OUTPUTS > PILOT / USE CASE 3

Supporting innovation based on global disaster risk data

In order to support decision making in case of natural disasters, there is an increasing interest in building comprehensive, open-data based  analytical models which include factors such as:

  • Changes in hazard scenarios.
  • Variation in human exposure.
  • Approaches in risk mitigation.

Summary

PROCESS will ease the work of experts thanks to its technical developments, so the user communities only need to focus on their desired presentation of the data. Therefore, it will make a contribution towards more efficient and collaborative ways of disaster risk data management.

Challenges

Information and risk management actions based on such complex models require collaboration among different organisations in activities of:

  1. Data generation.
  2. Data management.
  3. Validation of the analysis.
  4. Secondary use of data.

Methodology

Techniques and procedures

Approach:

    1st step: analysis of external reuse of data published, using PROCESS tools, in order to back the risk modelling  community.

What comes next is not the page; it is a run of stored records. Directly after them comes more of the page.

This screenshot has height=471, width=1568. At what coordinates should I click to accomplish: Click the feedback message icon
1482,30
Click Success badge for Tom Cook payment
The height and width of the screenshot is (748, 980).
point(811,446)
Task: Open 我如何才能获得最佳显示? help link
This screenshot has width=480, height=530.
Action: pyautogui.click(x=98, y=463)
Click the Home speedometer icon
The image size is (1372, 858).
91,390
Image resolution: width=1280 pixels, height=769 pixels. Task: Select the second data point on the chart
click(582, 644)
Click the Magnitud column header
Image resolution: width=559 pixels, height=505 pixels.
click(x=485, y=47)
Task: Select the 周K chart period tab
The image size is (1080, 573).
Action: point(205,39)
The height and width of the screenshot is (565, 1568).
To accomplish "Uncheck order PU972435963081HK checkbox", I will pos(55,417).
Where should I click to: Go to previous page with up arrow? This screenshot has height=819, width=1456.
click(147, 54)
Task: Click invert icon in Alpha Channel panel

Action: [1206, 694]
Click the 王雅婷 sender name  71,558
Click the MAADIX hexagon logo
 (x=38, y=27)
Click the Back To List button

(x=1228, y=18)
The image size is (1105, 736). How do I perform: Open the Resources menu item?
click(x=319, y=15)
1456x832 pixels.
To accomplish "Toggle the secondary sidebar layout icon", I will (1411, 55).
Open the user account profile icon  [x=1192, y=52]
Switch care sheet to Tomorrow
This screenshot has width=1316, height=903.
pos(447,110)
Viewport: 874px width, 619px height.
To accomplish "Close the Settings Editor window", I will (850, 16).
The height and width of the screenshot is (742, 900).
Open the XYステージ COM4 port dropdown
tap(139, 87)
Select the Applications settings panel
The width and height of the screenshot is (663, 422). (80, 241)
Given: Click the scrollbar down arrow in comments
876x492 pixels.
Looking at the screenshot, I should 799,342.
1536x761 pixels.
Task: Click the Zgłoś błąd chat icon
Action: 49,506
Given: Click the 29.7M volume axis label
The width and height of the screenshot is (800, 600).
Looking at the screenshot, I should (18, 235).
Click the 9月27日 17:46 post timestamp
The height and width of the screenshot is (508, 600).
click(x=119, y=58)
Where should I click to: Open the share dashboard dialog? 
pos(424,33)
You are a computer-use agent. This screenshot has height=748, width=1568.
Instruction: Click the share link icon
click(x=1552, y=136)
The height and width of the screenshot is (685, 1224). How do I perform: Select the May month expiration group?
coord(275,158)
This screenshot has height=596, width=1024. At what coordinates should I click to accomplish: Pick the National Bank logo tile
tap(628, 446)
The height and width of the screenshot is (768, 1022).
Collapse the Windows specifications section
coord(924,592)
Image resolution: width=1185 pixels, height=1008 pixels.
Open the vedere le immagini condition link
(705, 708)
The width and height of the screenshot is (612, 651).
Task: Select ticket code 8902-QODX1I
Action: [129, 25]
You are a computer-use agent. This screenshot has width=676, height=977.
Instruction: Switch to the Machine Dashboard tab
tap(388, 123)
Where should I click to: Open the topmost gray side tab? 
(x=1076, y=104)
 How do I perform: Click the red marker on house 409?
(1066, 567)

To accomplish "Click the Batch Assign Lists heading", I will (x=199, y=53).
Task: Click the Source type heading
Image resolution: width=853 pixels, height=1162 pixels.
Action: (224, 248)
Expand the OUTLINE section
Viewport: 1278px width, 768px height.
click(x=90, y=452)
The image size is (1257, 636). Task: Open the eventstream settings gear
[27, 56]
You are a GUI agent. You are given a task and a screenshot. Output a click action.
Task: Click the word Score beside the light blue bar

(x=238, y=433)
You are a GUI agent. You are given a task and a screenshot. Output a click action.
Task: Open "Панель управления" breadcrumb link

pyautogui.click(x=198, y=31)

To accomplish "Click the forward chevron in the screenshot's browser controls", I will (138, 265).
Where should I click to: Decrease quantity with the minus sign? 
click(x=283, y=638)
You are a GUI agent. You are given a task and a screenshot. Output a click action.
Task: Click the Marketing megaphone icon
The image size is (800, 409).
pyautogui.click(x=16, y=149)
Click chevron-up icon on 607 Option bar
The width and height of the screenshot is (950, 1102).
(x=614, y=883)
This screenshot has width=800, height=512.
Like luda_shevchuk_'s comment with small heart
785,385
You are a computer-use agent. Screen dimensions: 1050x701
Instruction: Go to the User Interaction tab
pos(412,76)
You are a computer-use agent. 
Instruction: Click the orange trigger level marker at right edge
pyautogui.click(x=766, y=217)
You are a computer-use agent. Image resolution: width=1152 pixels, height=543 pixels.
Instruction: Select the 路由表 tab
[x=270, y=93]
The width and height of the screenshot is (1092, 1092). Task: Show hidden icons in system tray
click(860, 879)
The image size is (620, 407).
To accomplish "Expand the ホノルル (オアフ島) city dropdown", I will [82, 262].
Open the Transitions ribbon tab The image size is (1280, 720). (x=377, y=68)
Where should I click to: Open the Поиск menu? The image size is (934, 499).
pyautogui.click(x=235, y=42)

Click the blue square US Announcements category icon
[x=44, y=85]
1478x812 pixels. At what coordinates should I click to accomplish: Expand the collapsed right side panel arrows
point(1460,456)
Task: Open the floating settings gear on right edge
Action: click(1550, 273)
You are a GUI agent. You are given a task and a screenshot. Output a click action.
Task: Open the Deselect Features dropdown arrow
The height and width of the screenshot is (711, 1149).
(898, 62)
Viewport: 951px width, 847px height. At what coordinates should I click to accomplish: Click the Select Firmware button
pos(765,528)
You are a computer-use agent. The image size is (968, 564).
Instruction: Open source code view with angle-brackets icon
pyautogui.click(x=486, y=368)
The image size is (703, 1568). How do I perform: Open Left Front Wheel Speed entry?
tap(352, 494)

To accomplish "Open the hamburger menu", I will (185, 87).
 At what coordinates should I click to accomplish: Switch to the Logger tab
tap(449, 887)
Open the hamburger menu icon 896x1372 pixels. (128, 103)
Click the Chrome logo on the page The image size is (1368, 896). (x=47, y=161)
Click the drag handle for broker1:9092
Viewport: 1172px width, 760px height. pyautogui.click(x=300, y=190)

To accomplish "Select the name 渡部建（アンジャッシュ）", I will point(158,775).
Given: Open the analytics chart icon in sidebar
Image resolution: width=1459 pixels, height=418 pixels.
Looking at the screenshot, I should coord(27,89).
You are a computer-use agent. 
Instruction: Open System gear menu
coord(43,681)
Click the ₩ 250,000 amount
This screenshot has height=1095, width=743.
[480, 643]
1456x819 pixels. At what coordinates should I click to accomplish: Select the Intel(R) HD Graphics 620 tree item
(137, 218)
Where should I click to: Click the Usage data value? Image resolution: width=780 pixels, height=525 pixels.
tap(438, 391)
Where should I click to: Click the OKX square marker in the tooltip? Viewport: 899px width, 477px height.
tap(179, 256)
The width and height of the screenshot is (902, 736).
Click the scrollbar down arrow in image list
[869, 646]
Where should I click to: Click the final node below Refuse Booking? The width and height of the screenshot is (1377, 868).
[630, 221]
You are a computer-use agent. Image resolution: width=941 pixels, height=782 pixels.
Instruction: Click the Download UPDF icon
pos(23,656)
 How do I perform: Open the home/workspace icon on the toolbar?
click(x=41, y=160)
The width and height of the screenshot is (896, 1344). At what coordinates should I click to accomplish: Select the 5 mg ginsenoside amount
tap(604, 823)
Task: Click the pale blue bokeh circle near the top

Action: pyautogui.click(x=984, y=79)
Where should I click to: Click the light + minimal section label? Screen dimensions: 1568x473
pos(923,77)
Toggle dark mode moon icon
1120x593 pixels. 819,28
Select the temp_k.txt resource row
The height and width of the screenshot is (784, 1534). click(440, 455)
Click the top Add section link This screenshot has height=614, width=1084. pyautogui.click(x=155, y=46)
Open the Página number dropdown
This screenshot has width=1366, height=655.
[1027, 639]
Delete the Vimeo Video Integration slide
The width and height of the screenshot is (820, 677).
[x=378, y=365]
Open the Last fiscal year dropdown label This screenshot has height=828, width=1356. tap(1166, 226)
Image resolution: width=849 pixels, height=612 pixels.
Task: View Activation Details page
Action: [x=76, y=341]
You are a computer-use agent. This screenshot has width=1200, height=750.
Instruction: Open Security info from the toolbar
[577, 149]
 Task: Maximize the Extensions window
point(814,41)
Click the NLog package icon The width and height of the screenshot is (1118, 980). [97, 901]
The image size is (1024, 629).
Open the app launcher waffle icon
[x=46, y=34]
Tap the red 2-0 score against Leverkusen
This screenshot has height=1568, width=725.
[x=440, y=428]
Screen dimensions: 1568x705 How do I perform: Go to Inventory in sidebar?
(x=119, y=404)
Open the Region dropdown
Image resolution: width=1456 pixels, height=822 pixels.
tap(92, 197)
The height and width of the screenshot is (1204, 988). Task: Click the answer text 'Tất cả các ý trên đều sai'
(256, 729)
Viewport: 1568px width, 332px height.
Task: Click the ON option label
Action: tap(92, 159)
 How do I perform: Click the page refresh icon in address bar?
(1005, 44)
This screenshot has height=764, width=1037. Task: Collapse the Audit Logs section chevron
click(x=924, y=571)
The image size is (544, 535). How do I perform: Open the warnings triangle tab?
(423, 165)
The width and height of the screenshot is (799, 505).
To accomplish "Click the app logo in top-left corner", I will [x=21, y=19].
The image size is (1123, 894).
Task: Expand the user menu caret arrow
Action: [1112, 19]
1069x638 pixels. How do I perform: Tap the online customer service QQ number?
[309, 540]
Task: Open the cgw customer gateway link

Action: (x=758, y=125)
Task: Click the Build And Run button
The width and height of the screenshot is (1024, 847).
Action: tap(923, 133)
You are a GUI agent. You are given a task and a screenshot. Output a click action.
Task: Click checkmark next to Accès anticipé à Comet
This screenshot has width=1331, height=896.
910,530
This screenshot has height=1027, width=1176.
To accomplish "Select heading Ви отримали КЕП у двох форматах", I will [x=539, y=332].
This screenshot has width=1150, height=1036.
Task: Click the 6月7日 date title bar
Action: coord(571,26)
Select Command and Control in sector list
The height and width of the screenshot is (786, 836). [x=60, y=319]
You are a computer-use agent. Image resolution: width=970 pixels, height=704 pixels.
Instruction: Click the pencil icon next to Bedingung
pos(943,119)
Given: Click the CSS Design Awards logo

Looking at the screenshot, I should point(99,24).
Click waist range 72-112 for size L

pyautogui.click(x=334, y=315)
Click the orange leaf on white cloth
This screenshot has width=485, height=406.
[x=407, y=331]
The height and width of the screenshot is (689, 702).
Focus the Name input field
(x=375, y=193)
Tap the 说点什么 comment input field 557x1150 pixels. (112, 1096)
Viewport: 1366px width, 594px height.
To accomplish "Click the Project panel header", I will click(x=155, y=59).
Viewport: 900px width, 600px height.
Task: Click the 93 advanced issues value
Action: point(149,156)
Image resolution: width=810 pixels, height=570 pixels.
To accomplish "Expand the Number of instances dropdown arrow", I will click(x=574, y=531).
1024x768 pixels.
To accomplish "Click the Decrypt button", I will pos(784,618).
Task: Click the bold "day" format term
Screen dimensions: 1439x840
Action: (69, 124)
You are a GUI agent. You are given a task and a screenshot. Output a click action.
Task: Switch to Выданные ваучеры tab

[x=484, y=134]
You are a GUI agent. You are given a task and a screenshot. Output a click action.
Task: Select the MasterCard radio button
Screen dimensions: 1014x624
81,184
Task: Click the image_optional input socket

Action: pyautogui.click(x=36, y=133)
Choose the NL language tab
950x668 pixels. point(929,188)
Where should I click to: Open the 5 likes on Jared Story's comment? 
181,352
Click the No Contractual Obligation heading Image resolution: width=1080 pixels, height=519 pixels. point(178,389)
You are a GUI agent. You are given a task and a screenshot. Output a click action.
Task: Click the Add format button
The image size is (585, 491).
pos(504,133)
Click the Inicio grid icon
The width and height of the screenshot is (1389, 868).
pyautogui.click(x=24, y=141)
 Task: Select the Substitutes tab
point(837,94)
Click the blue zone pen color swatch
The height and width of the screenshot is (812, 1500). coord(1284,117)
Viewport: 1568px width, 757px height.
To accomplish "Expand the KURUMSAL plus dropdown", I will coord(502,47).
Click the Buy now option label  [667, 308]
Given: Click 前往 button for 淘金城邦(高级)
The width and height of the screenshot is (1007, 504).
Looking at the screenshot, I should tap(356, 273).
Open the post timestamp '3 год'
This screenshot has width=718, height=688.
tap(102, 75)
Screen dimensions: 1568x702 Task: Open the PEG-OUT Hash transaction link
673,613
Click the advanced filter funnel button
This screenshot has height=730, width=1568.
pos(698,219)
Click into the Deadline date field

    2nd step: development of a containerized and generalisable solution with a user friendly web-portal.

Resources

Key features

  • Loss calculation process:  several datasets, produced through different methodologies and in different repositories (initially at least).
  • Collaboration between research groups:  need for supporting versioning of the datasets as the process of cross-correlation and analysis uncovers opportunities for refinements and improvements in the accuracy of the models.
  • Showcase lifecycle support for disaster risk management data, in order to convince data producers to apply solutions interoperable with the PROCESS approach.

Results

For the field of activity

Main outcomes:

  • A containerized module which can be deployed on any storage site to expose data sets together with their meta data description.
  • A web-portal that can easily be configured and integrated with the PROCESS ecosystem, exploiting its capabilities of data placement the container can be efficiently deployed near the data that the projects want to publish.

For the entire project

  • Experience: the Use Case itself has shown that different communities have unique requirements on how their data should be made available and presented to the public.
  • Software: an additional building block to the PROCESS software stack that enables other communities to customize the publication of their data sets to their needs.
  • All this can be translated into a wide range of activities, from assessing innovation potential to performance prediction.